A mammoth is any species of the extinct genus Mammuthus, proboscideans commonly equipped with long, curved tusks and, in northern species, a covering of longhair. They lived from the Pliocene epoch (from around 5 million years ago) into theHolocene at about 4,500 years ago in Africa, Europe, Asia, and North America. They were members of the family Elephantidae which contains, along with mammoths, the two genera of modern elephants and their ancestors.

Evolution

The earliest known proboscideans, the clade which contains the elephants, existed about 55 million years ago around the Tethys Sea area. The closest relatives of the Proboscidea are the sirenians and the hyraxes. The family Elephantidae is known to have existed six million years ago in Africa, and includes the living elephants and the mammoths. Among many now extinct clades, the mastodon is only a distant relative of the mammoths, and part of the separate Mammutidae family which diverged 25 million years before the mammoths evolved. The following cladogram shows the placement of the genus Mammuthus among other proboscideans, based on hyoid characteristics:

	Mammut (Mastodon) Gomphotherium Stegodon Loxodonta (African elephant) Elephas (Asian elephant) Mammuthus (Mammoth)

Comparison of a woolly mammoth (L) and an American mastodon (R).

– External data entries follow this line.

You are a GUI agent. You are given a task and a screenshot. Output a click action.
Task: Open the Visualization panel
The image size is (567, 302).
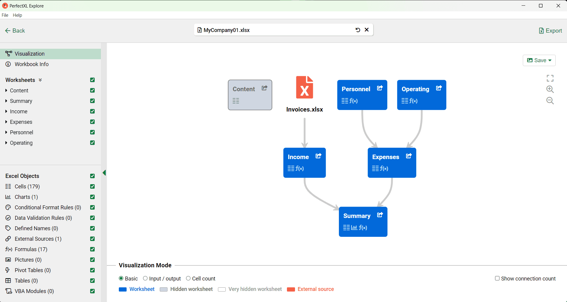pos(28,54)
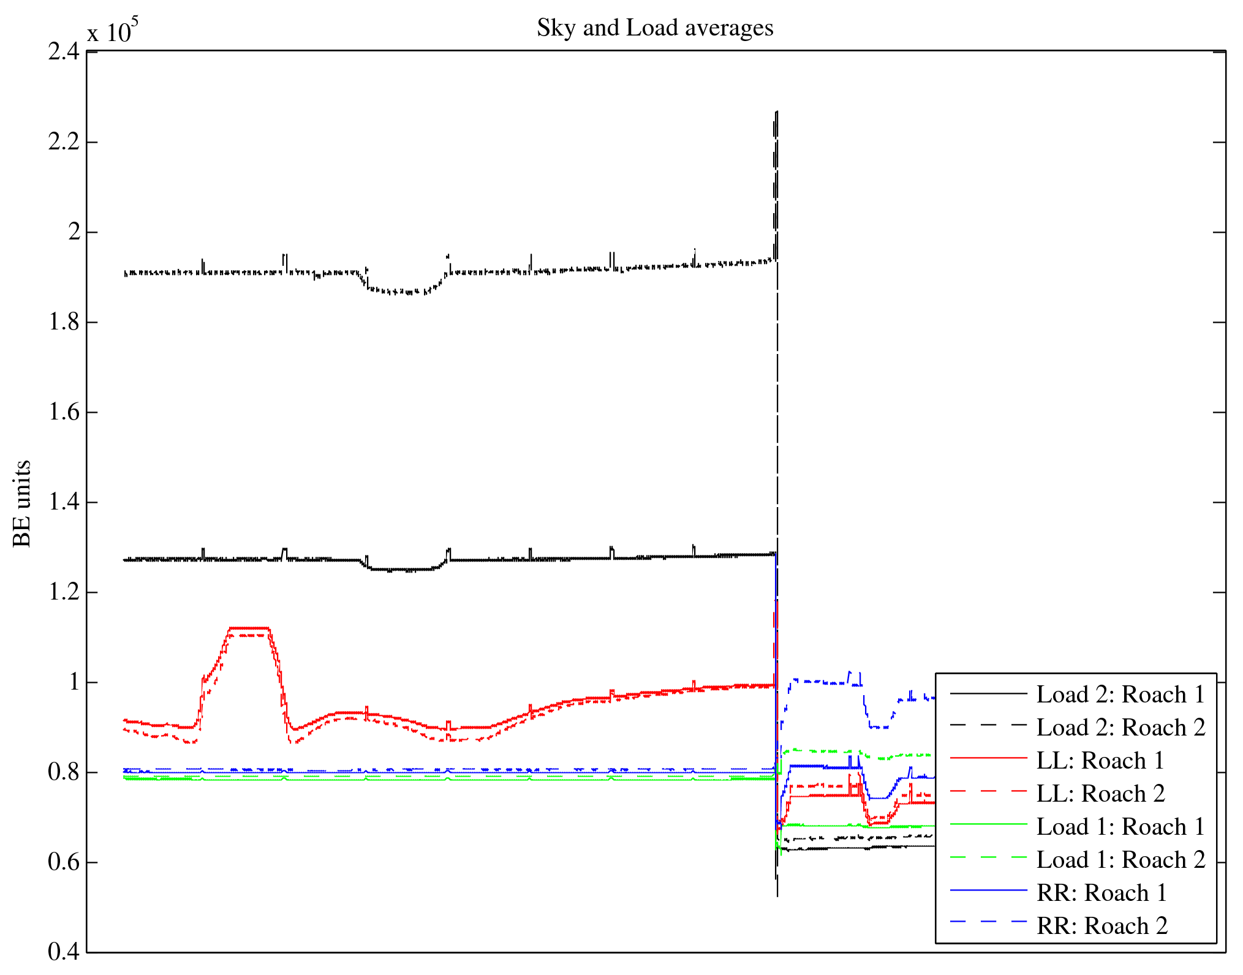Click the y-axis tick label 1.8
Viewport: 1243px width, 975px height.
(x=64, y=322)
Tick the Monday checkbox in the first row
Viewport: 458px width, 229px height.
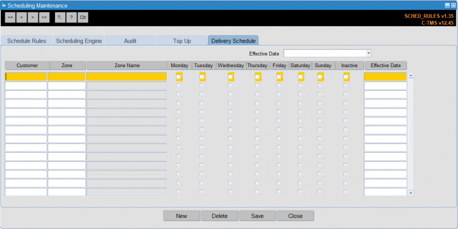coord(179,77)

Since many remains of each species of mammoth are known from several localities, it is possible to reconstruct the evolutionary history of the genus through morphological studies. Mammoth species can be identified from the number of enamel ridges on their molars; the primitive species had few ridges, and the amount increased gradually as new species evolved and replaced the former ones. At the same time, the crowns of the teeth became longer, and the skulls become higher from top to bottom and shorter from the back to the front over time to accommodate this.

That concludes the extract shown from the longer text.